Excuse-moi d’emprunter tes commentaires pour en écrire un qui n’a rien à voir avec le livre dont tu parles. J’essaie de nettoyer ma PAL et j’aimerais avoir des avis pour éliminer certains livres. Est-ce que ça te tente, ainsi que tes lecteurs ?
voici le lien de l’article: http://popupmonster.wordpress.com/2011/11/07/nettoyage-de-la-pal-episode-1/
Merci !
Ou trop courts ou trop longs, serions-nous des insatisfaites chroniques 😉
C’est bien possible 🙂 mais enfin si on a trouvé ça bien, normal qu’on en veuille plus, monsieur Cadbury 🙂
J’ai lu Mezquite road, du même auteur… trop court aussi, je me souviens avoir plutôt aimé, mais pas grand chose de plus !

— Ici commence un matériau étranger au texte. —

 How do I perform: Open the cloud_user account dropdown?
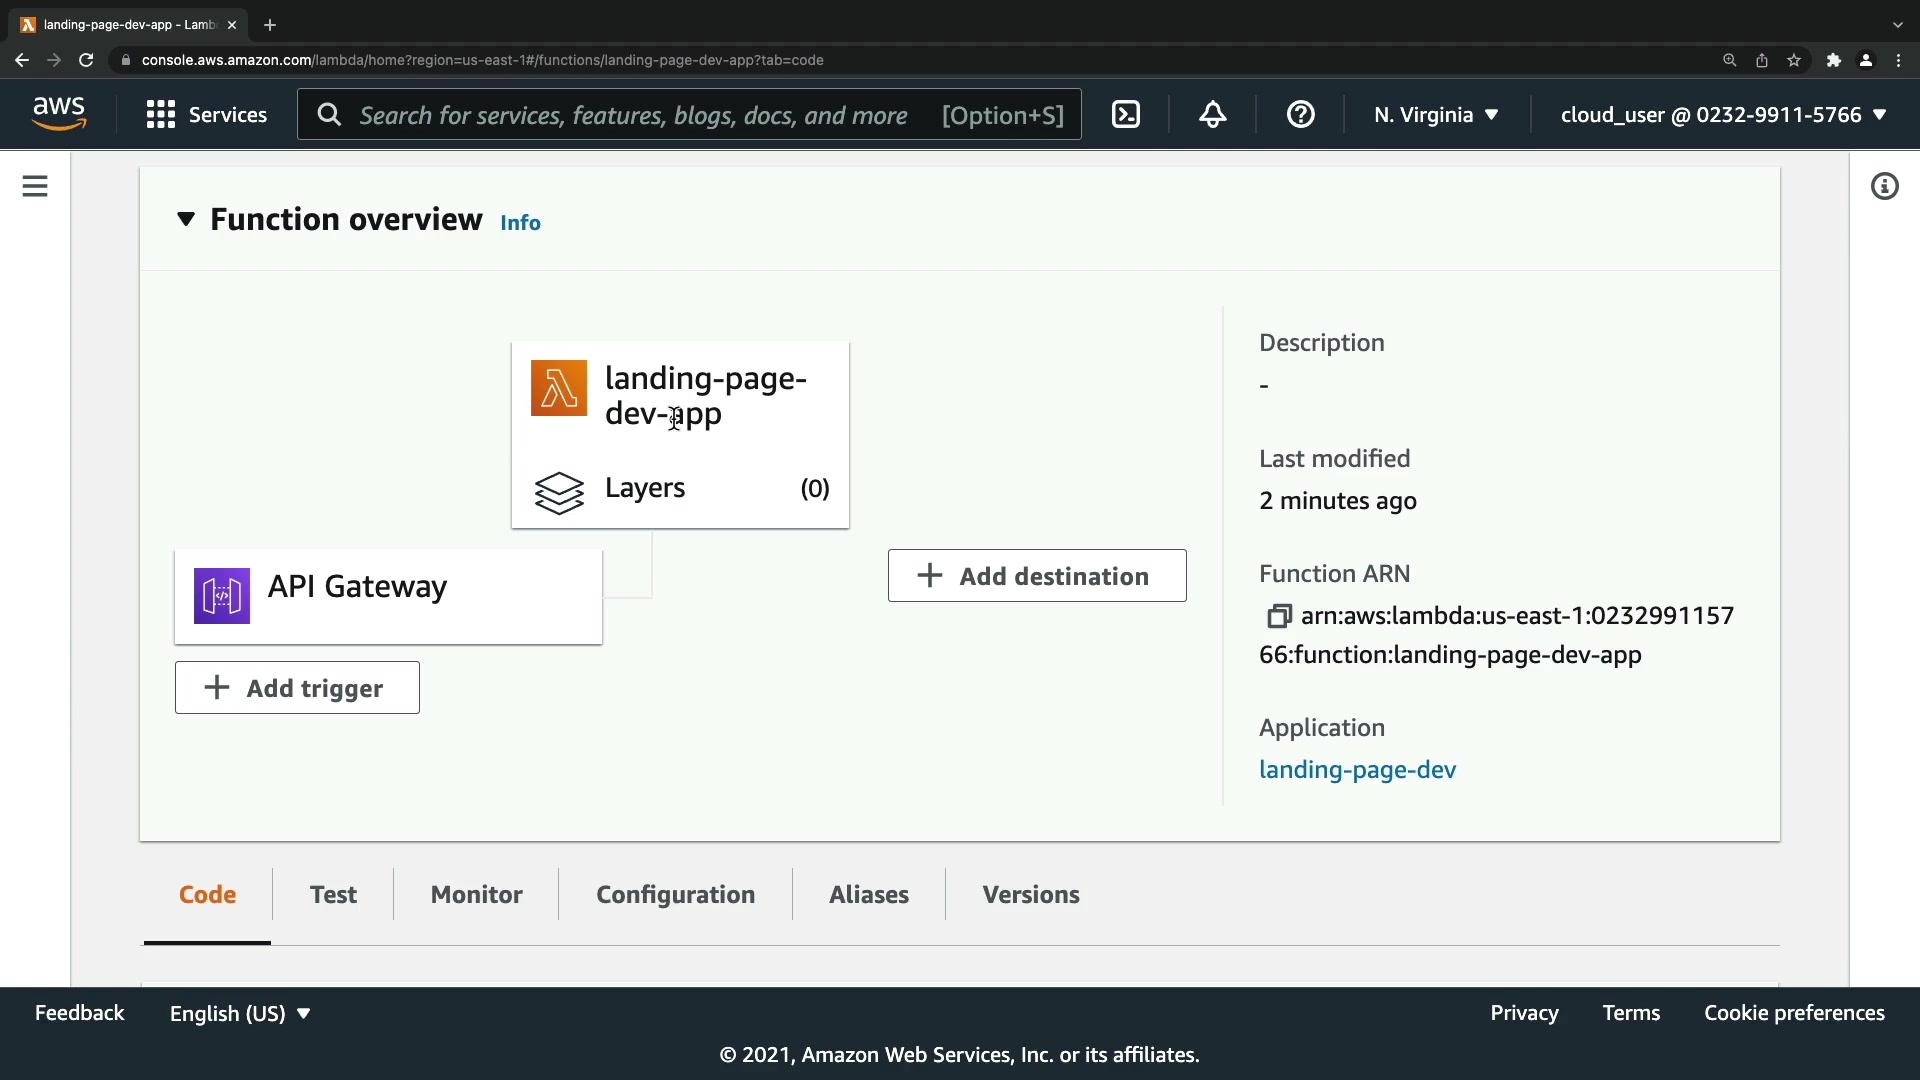tap(1723, 115)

Ça sert aussi à ça les billets sur les blogs, à pallier une mémoire défaillante 😉
Bonjour
J’ai lu Lover Boy et je rejoins Anjelica dans son commentaire. Nous sommes d’éternels insatisfaits. Mais j’aime bien les romans courts, car souvent l’auteur ne dilue pas et son propos n’en est que plus fort
Amicalement
C’est quand même typiquement un roman d’ambiance, bien chaude, qui mérite d’être développé, il y a plein de détails qu’on aimerait connaître, ne serait-ce que sur l’histoire littéraire…
C’est vrai que ça a l’air alléchant avec des thèmes qui ne peuvent laisser indifférent mais je ne pensais pas que c’était des romans aussi courts ! Ils pourraient carrément être publiés sous forme d’une intégrale les regroupant tout ! Bon, en attendant, c’est noté 🙂
« Les Allusifs » publient plutôt des romans assez courts, et pas mal de Mexicains, donc c’est assez cohérent d’un point de vue éditorial ; une intégrale serait en effet la bienvenue.
Bon, bien, alors…dois-je me laisser tenter au risque de rester sur ma faim, ou pas ? En même temps 108 pages c’est si vite lu…
Si tu le trouves en bibliothèque, n’hésite pas !
C’est certain que je vais lire au moins un de ces opus ! d’ailleurs je vais vite regarder des infos sur cet auteur…
Ravie d’avoir su te tenter !
On n’a le temps de rien dans ce livre, comme s’il s’agissait d’une ébauche à développer… Plus que de la frustration, c’est l’incompréhension quant à ce trop peu qui domine, je trouve…
Il y a quand même une intrigue, une enquête… mais je vois que tu es encore plus frustré que moi 😉
En mettant les 3 côte à côte, tu arriveras à faire un gros livre, j’en suis sûre.
C’est une solution en effet…
J’ai un excellent souvenir de cette lecture !!! qui donne un très bon aperçu des problèmes qui se pose à la frontière américano-mexicaine. Du bon polar…
Je crois que la réalité est encore plus violente que ce que décrit ce livre…
J’ai acheté Mexicali city blues. J’ai tellement aimé que je vais essayer d’en acheter d’autres !!!